NEW YORK, 26 May 2022 – Stigma, poverty, and lack of access to basic services like toilets and water are causing menstrual health and hygiene needs to go unmet and increasing women and girls’ risk of infections, UNICEF warned ahead of Menstrual Hygiene Day. These challenges are particularly acute among the poorest, ethnic groups, refugees, and people with disabilities.
“Menstrual health and hygiene management, when available to all, can help dismantle barriers and support adolescent girls to become healthy, educated, and empowered women,” said Kelly Ann Naylor, UNICEF Director of Water, Sanitation, Hygiene (WASH) and Climate, Environment, Energy, and Disaster Risk Reduction (CEED). “Yet, until recently, little attention has been paid to defining, monitoring, and investing in menstrual health.”
The importance of menstrual health and hygiene management is slowly but increasingly being recognized and monitored. By 2020, 42 countries had nationally representative data on at least one of four indicators*, of which 31 had information on at least three indicators. Nearly half of the countries are in sub-Saharan Africa. No high-income countries had national data on any of the indicators.
According to the latest analysis, limitations on participation in school, work, and social activities while menstruating varied by geographical, socio-economic, and individual characteristics.
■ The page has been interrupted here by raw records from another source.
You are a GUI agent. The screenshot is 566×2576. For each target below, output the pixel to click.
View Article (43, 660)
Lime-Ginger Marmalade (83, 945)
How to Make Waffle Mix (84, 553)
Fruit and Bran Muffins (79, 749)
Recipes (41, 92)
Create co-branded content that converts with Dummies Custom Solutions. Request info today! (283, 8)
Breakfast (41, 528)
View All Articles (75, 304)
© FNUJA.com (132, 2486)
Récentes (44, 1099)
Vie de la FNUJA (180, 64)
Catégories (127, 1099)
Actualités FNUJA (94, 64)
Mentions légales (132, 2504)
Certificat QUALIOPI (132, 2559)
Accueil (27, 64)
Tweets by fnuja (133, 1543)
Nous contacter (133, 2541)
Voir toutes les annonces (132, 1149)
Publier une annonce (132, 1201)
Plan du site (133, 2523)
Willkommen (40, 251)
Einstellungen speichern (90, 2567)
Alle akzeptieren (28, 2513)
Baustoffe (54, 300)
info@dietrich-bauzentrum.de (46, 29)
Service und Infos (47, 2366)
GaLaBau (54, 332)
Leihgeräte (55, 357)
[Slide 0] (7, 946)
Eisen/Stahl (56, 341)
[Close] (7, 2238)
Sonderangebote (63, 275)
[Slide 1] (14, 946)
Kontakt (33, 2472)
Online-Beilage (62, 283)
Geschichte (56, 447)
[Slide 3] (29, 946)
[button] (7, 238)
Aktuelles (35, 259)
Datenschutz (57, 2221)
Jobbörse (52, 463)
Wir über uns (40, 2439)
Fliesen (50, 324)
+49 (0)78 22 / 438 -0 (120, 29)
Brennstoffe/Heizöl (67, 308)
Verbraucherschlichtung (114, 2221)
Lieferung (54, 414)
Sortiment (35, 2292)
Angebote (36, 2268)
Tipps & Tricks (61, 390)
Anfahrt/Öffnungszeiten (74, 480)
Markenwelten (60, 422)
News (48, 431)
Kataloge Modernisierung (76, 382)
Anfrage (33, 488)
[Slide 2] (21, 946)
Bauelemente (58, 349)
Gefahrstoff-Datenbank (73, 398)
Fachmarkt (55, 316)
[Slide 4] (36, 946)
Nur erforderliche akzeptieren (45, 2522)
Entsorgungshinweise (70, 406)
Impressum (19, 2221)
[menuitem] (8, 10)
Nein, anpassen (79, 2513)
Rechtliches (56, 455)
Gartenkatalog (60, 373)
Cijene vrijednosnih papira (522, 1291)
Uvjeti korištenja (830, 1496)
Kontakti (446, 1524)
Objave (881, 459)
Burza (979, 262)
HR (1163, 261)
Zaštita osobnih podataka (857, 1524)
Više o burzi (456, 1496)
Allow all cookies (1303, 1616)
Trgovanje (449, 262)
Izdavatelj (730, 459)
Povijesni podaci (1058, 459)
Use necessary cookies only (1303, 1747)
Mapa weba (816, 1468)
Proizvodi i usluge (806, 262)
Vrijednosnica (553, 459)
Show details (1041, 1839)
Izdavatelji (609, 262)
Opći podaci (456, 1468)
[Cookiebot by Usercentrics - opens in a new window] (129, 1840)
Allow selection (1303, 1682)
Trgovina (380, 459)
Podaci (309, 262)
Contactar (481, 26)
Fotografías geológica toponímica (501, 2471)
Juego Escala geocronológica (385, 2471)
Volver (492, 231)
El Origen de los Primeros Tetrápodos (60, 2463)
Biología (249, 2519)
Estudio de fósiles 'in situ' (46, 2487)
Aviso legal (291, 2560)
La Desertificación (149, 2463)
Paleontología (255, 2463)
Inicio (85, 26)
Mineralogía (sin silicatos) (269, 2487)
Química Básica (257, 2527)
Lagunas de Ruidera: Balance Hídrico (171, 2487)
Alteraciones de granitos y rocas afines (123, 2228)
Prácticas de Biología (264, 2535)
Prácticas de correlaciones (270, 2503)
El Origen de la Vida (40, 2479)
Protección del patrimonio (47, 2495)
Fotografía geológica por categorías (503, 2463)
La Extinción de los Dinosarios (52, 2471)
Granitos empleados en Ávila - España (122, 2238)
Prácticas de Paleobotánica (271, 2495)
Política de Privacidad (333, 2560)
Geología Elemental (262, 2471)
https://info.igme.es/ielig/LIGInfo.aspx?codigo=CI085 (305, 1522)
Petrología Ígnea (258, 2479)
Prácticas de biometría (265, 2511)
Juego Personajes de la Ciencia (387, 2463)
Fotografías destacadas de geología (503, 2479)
Among those held back, stigma and lack of access to menstrual hygiene products were common factors. Many girls were also unaware of periods before their first cycle, which can affect their perception and understanding of menstruation.
On average, non-participation was higher among girls and younger women: 15 per cent of girls in Burkina Faso; 20 per cent in Ivory Coast; and 23 per cent in Nigeria had missed school in the past 12 months because of their period.
More than half of women in Bangladesh and more than two-thirds in Nepal said they did not participate in everyday activities while menstruating. In Chad and the Central African Republic, one in three said they were missing out.
Of the two countries with national data, only 32 per cent and 66 per cent of girls were aware of menstruation before their first period in Bangladesh and Egypt, respectively. In Egypt, 74 per cent of girls who were unaware felt shocked, afraid or cried during the first occurrence. Similarly, in Bangladesh, 69 per cent felt scared.
The use of menstrual materials and the availability of a private place to wash and change is high in most of the reporting countries. However, the most vulnerable women and girls continue to face major challenges.
The use of menstrual materials ranged from 81 per cent to universal in most countries. However, 6 per cent of women used paper in Niger; 12 per cent used only underwear in Burkina Faso; 11 per cent used nothing in Ethiopia.
The availability of a private place to wash and change ranged from 80 to 99 per cent in most countries with data. Still, in Niger, Tunisia, and Burkina Faso, only 52 per cent, 56 per cent, and 74 per cent had such spaces, respectively.
There was little variation in the use of menstrual materials between urban and rural areas, except in Lao People’s Democratic Republic, Ethiopia and Niger, where the use of materials was more than 10 per cent higher in urban areas compared with rural.
Private facilities, though, were less available in rural areas compared to urban settings. In 12 countries with data, at least 1 in 10 women and girls in rural areas lacked a private place to wash and change during their last period.
Ethnic groups and those living in emergency settings face even greater challenges, with less access to menstrual products and basic facilities and more limitations on participation than the rest of the population.
In Lao People’s Democratic Republic, there was a gap of more than 30 per cent between Mon-Khmer and Lao-Tai for the proportion with a private place to wash and change and the use of menstrual materials. In the Central African Republic, Haoussa women were around 20 per cent more likely to participate in daily life during their period than Mboum women.
Data from refugee camps in eight countries show a range of satisfaction levels. Nearly all women reported they were satisfied with the menstrual materials and facilities in Mozambique and Iraq, compared with less than half of women in refugee camps in Cameroon, Malawi, and South Sudan.
“Investment in menstrual hygiene management will benefit girls today, the women they will become tomorrow, and the next generation,” added Naylor.
Notes to editors:
- The JMP UNICEF-WHO report on WASH in households includes data on efforts to provide households with water, sanitation, and hygiene services, including menstrual hygiene management (MHM). This is the first time that MHM national data from 42 countries is collected and harmonized, to the extent possible, for cross-country comparison. The national household surveys included separate questionnaires for women and girls aged 15-49.
The four indicators related to menstrual health and associated WASH service are as follows:
- Awareness of menstruation before menarche (first menstruation).
- Use of menstrual materials to capture and contain menstrual blood, such as pads, cloths, tampons or cups. These can also be grouped into single-use and reusable materials.
- Access to a private place to wash and change while at home.
- Participation in activities during menstruation, such as school, work and social activities.